Accurately Estimating Unreported Infections using Information Theory
Jiaming Cui, Bijaya Adhikari, Arash Haddadan, A S M Ahsan-Ul Haque, Jilles Vreeken, Anil Vullikanti, B. Aditya Prakash
TL;DR
This work tackles the challenge of estimating unreported infections in epidemics by introducing MdlInfer, an information-theoretic approach that operates on top of traditional ODE-based epidemiological models. Framed through Minimum Description Length, it seeks the model $\text{Model}=(D,\Theta',\hat{\Theta})$ that minimizes the total description length $L(D,\Theta',\hat{\Theta})+L(D_{\mathrm{reported}}|D,\Theta',\hat{\Theta})$, thereby jointly estimating the total infections $D$ and a candidate reported rate $\alpha_{\mathrm{reported}}'$. Through two-step optimization (first estimating $\alpha_{\mathrm{reported}}^*$ and then solving for $D^*$), MdlInfer achieves total infection estimates closer to serological benchmarks and improves forecasting of reported infections and symptomatic-rate trends across SAPHIRE and SEIR+HD models. The method also enables counterfactual non-pharmaceutical interventions and emphasizes that NPIs targeting asymptomatic/presymptomatic transmission are essential for effective epidemic control. Overall, MdlInfer provides a principled, generalizable framework for enhanced epidemic modeling with potential broad applicability beyond COVID-19.
Abstract
One of the most significant challenges in combating against the spread of infectious diseases was the difficulty in estimating the true magnitude of infections.

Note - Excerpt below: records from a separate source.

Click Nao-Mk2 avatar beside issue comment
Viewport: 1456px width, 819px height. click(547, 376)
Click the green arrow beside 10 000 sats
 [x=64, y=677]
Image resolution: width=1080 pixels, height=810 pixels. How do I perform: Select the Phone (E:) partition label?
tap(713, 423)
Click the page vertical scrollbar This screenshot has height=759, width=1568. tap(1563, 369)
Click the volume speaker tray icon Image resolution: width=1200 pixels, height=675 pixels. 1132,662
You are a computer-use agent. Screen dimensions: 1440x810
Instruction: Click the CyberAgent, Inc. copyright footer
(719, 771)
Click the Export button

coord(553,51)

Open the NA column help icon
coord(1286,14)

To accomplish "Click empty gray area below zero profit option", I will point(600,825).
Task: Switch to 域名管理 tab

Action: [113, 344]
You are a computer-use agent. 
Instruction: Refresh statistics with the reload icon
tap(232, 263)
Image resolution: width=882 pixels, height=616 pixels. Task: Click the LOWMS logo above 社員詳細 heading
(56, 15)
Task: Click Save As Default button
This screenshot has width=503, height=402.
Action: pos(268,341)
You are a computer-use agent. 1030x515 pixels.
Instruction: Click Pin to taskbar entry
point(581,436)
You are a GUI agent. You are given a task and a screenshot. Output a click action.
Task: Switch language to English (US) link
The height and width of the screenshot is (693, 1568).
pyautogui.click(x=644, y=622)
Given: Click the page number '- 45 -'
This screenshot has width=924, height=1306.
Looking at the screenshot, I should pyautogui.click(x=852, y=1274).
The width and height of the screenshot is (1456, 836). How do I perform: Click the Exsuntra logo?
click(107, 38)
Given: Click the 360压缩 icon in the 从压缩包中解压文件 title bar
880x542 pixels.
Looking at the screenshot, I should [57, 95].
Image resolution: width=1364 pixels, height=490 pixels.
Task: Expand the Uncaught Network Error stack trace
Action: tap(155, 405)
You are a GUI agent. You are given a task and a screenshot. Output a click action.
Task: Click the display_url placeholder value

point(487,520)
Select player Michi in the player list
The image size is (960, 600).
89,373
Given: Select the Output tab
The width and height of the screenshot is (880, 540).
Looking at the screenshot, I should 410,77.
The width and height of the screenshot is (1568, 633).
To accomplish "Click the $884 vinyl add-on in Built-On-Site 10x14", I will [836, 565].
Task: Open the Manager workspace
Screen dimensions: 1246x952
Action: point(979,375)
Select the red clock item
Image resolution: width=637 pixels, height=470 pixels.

Unreported infections could drive up disease spread, making it very hard to accurately estimate the infectivity of the pathogen, therewith hampering our ability to react effectively. Despite the use of surveillance-based methods such as serological studies, identifying the true magnitude is still challenging. This paper proposes an information theoretic approach for accurately estimating the number of total infections. Our approach is built on top of Ordinary Differential Equations (ODE) based models, which are commonly used in epidemiology and for estimating such infections. We show how we can help such models to better compute the number of total infections and identify the parametrization by which we need the fewest bits to describe the observed dynamics of reported infections. Our experiments on COVID-19 spread show that our approach leads to not only substantially better estimates of the number of total infections but also better forecasts of infections than standard model calibration based methods. We additionally show how our learned parametrization helps in modeling more accurate what-if scenarios with non-pharmaceutical interventions. Our approach provides a general method for improving epidemic modeling which is applicable broadly.